• **Document section**

* * * * * * * * *

My Weekend Adventure Among the Wordaholics    
by June B. Rice

        I spent last weekend with eighty-nine other wordaholics-- peole who were able to get high on words: spoken words, sung words, published words, and just plain talking words.
       My friend Pam Shingler, who works at Appalshop,  and I went to the Mountain Heritage Literary Festival at Lincoln Memorial University in Harrogate, TN, just across the line from Middlesboro, KY. The festival was started last year by Silas House, one of the brightest and best new Kentucky novelists, who is presently Writer in Residence at LMU. Many of the participants and faculty members were veterans of the Hindman Writers' Workshop, where I first met Silas House.
      So far, Silas has not let his new-found acclain go to his head, as he was busy being the gracious host, seeing that every detail was perfect, and working as hard as the staff to see that the food was where it was supposed to be, and that all he had planned was as it should be.
     The sessions ran from Friday afternoon through Saturday evening, ending with breakfast on Sunday morning. Sessions were provided for fiction, non-fiction, children's writing, and poetry. I chose non-fiction, which was taught by Sharon Hatfield, who is a teacher at a college in Ohio. The other leaders were Rita Quillen, poetry; Cathy Landis, fiction; and Paul Brett Johnson, children's writing.

* * * * * * * * *

• **Records provided**

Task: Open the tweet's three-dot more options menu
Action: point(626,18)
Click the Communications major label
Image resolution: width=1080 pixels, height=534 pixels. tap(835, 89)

* * * * * * * * *

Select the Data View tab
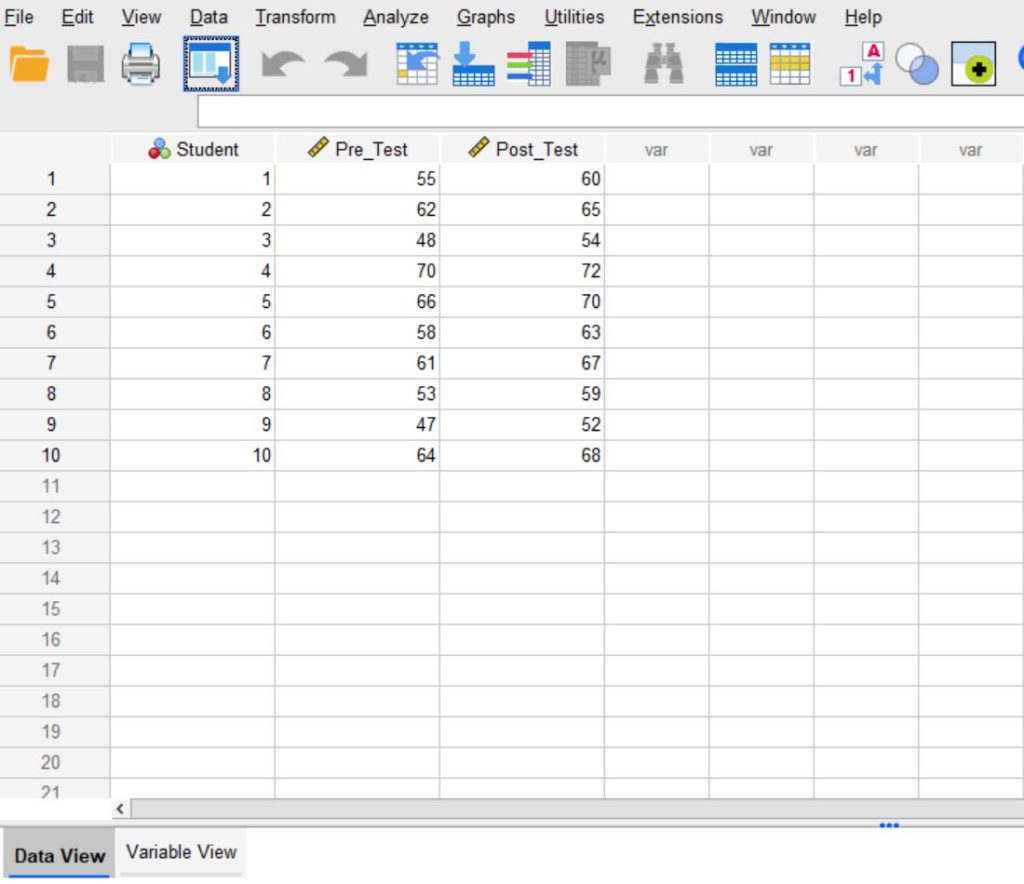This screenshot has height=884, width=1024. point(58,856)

* * * * * * * * *

• **Directive**
Transcribe the passage of the festival weekend account that begins with the words containing "I spent last" and ends with "met Silas House.".

• **Output for this task**
I spent last weekend with eighty-nine other wordaholics-- peole who were able to get high on words: spoken words, sung words, published words, and just plain talking words.
       My friend Pam Shingler, who works at Appalshop,  and I went to the Mountain Heritage Literary Festival at Lincoln Memorial University in Harrogate, TN, just across the line from Middlesboro, KY. The festival was started last year by Silas House, one of the brightest and best new Kentucky novelists, who is presently Writer in Residence at LMU. Many of the participants and faculty members were veterans of the Hindman Writers' Workshop, where I first met Silas House.